Spark: add procedure to generate symlink manifests by jackye1995 · Pull Request #4401 · apache/iceberg

jackye1995 · 2022-03-25T07:40:46Z

Add a Spark procedure to generate symlink manifests, so that systems without Iceberg support can read Iceberg table data using an external table:

CREATE EXTERNAL TABLE mytable ([(col_name1 col_datatype1, ...)])
[PARTITIONED BY (col_name2 col_datatype2, ...)]
ROW FORMAT SERDE 'org.apache.hadoop.hive.ql.io.parquet.serde.ParquetHiveSerDe'
STORED AS INPUTFORMAT 'org.apache.hadoop.hive.ql.io.SymlinkTextInputFormat'
OUTPUTFORMAT 'org.apache.hadoop.hive.ql.io.HiveIgnoreKeyTextOutputFormat'
LOCATION '<symlink-table-root-path>'

I did not add an action for this because this is to just give a gateway for users with any existing query engine that does not natively support Iceberg (in my case it's Redshift Spectrum) to start reading Iceberg, because most engines support Hive with symlink input format to some extent. If we think it deserves an action in core API, I can also add that.

The procedure looks like:

CALL catalog.system.generate_symlink_format_manifest(
  table => 'table_name', 
  symlink_root_location => 's3://some/path'
);

The symlink_root_location is optional. The default is <table_root>/_symlink_format_manifest/<snapshot_id>. A snapshot ID suffix is added because if this procedure is executed twice against the same table, we don't want to mix the results if the table is updated. If users want to use a consistent root path for the symlink table, it could be input as an override.

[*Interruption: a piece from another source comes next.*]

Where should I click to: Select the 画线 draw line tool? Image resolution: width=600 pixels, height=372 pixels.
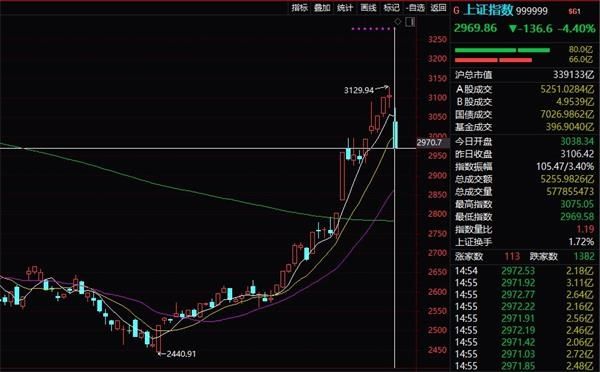pyautogui.click(x=368, y=8)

I thought about adding another option for snapshot_id in the input, so we can generate a symlink table for any historical snapshots, but decided to not do that to avoid making the procedure too complicated. We can add it as a follow up if needed.

The procedure currently returns the snapshot_id that the procedure is executed against, and data_file_count for the number of data files in the symlink manifests.

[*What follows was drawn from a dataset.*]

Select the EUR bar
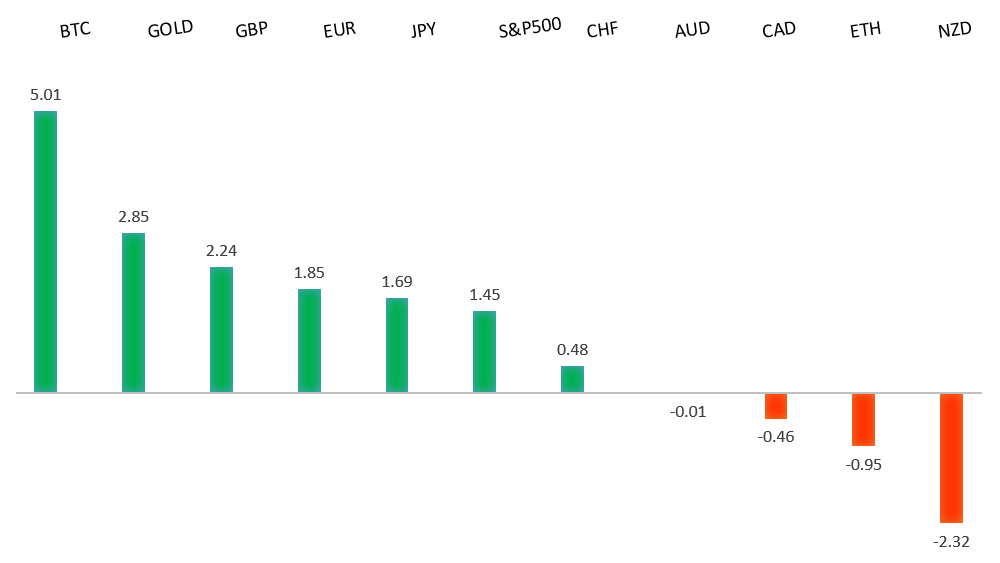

Regarding partitioning, the generated symlink table exposes all the hidden partitions, and use the union of all historical table partition specs. For example, if the table is partitioned by spec1 category, spec 2 bucket(16, id), users are expected to create a symlink table with PARTITIONED BY (id_bucket int, category string).

Regarding merge-on-read, generated symlink table does not consider delete files. This is basically a "snapshot view" of the table. A compaction is needed to generate the most up-to-date view of the table.

singhpk234 · 2022-03-25T17:38:01Z

...rc/main/java/org/apache/iceberg/spark/procedures/GenerateSymlinkFormatManifestProcedure.java

+    if (partitionType.fields().isEmpty()) {
+      entries.select("data_file.file_path")
+          .write()
+          .format("parquet")


[question] should the format here be "text" instead ? As per this : https://github.com/apache/hive/blob/master/ql/src/java/org/apache/hadoop/hive/ql/io/SymlinkTextInputFormat.java#L47-L52

singhpk234 · 2022-03-26T20:48:25Z

...rc/main/java/org/apache/iceberg/spark/procedures/GenerateSymlinkFormatManifestProcedure.java

+
+    Types.StructType partitionType = Partitioning.partitionType(icebergTable);
+    Dataset<Row> entries = SparkTableUtil.loadCatalogMetadataTable(spark(), icebergTable, MetadataTableType.ENTRIES)
+        .filter("status < 2 AND data_file.content = 0");


we should cache the DF as well, otherwise we will end up scanning the metaDataTable twice. in :

count()

write()

singhpk234 · 2022-03-26T20:49:54Z

...st/java/org/apache/iceberg/spark/extensions/TestGenerateSymlinkFormatManifestsProcedure.java

+  private void checkDirectoryExists(String... paths) {
+    String path = String.join("/", paths);
+    Assert.assertTrue("Directory should exist: " + path, Files.isDirectory(Paths.get(URI.create(path))));
+  }


should we also check the symlink folder when being used as the external table is return's same result as iceberg table ? WDYT

kbendick

Thanks for this addition @jackye1995!

Regarding merge-on-read, generated symlink table does not consider delete files. This is basically a "snapshot view" of the table. A compaction is needed to generate the most up-to-date view of the table.

Should we error out if there are delete files present?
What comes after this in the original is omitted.